> [Record extracts]

_ _ _ _ _ _ _

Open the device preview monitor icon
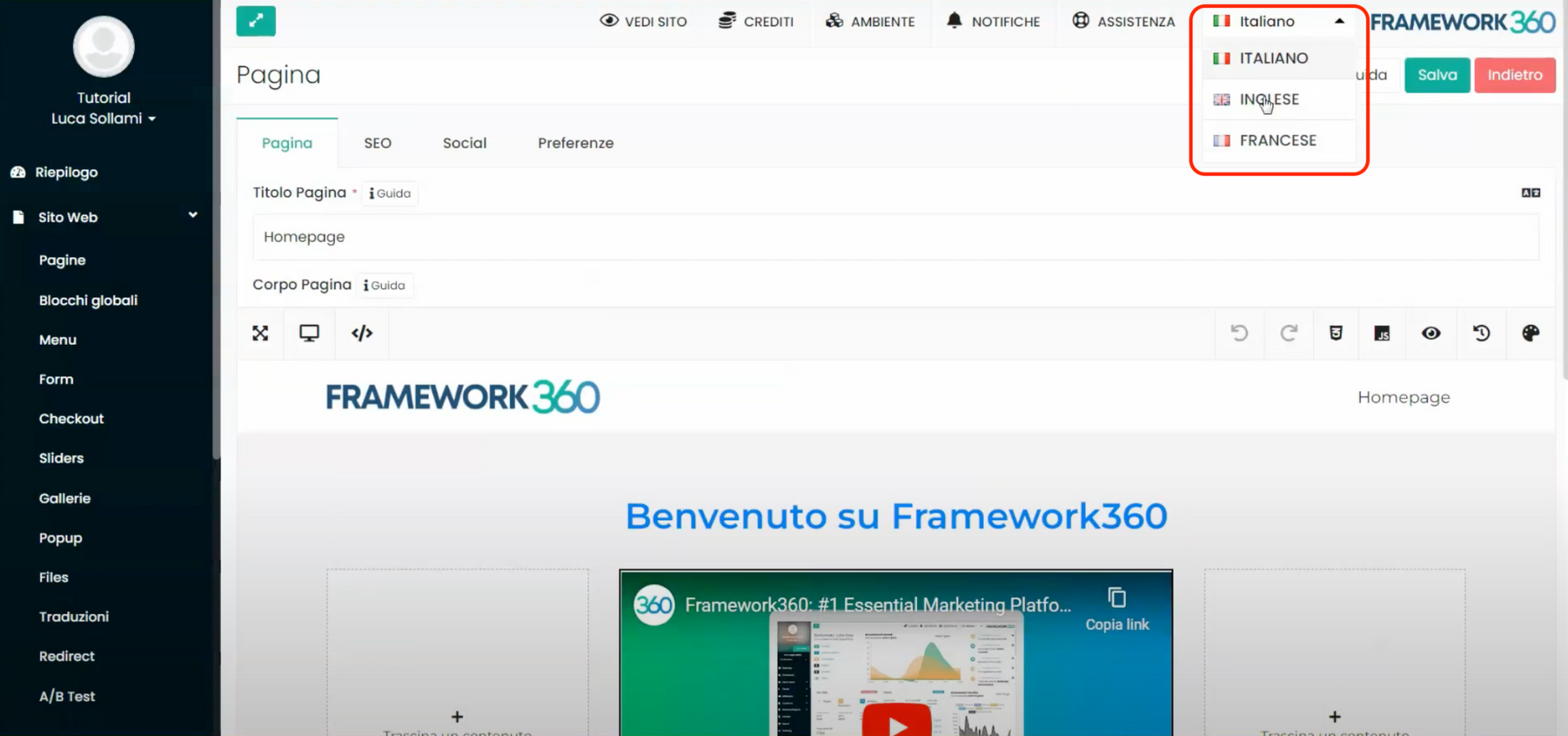The height and width of the screenshot is (736, 1568). coord(309,333)
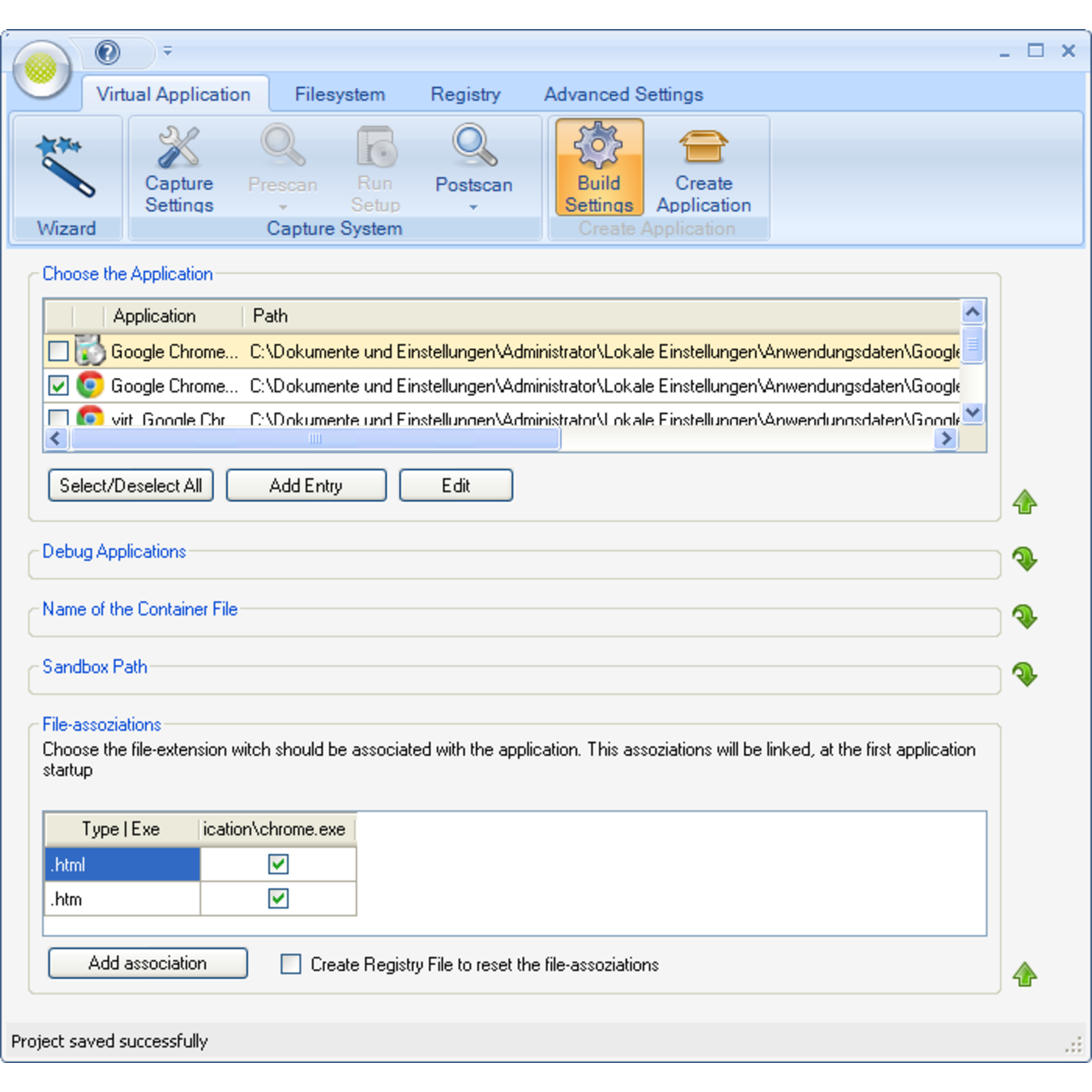This screenshot has width=1092, height=1092.
Task: Click the Add Entry button
Action: pyautogui.click(x=305, y=485)
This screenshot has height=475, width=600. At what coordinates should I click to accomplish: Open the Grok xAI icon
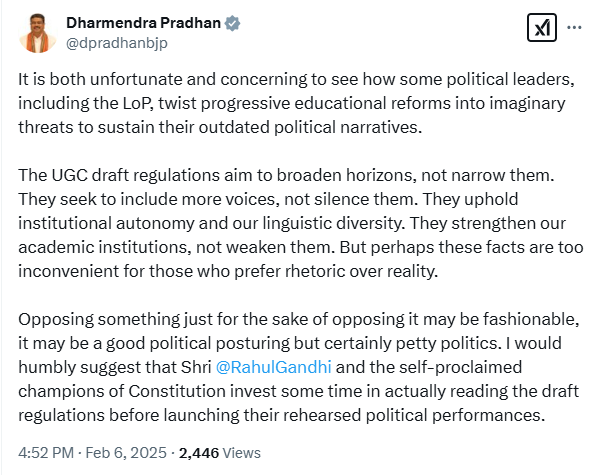541,28
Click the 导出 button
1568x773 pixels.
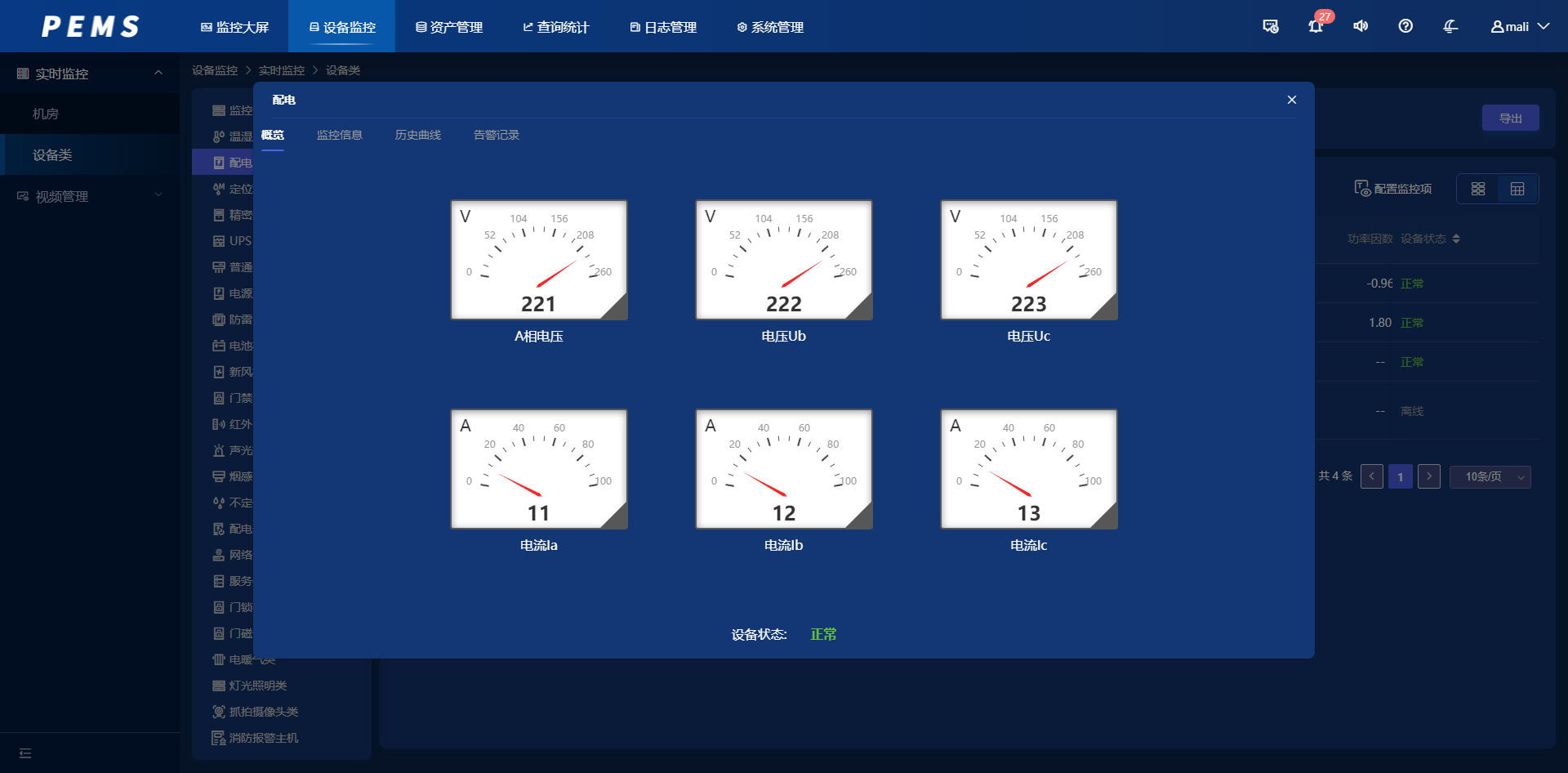[x=1510, y=118]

_ _ _ _ _ _ _

> [Problem to solve] Reproduce each line of the data above that contains the string "Open", treating uppercase and lowercase letters as different.

> [Answer]
Open the device preview monitor icon
This screenshot has height=475, width=600. At what coordinates should I click to accomplish: Open the Grok xAI icon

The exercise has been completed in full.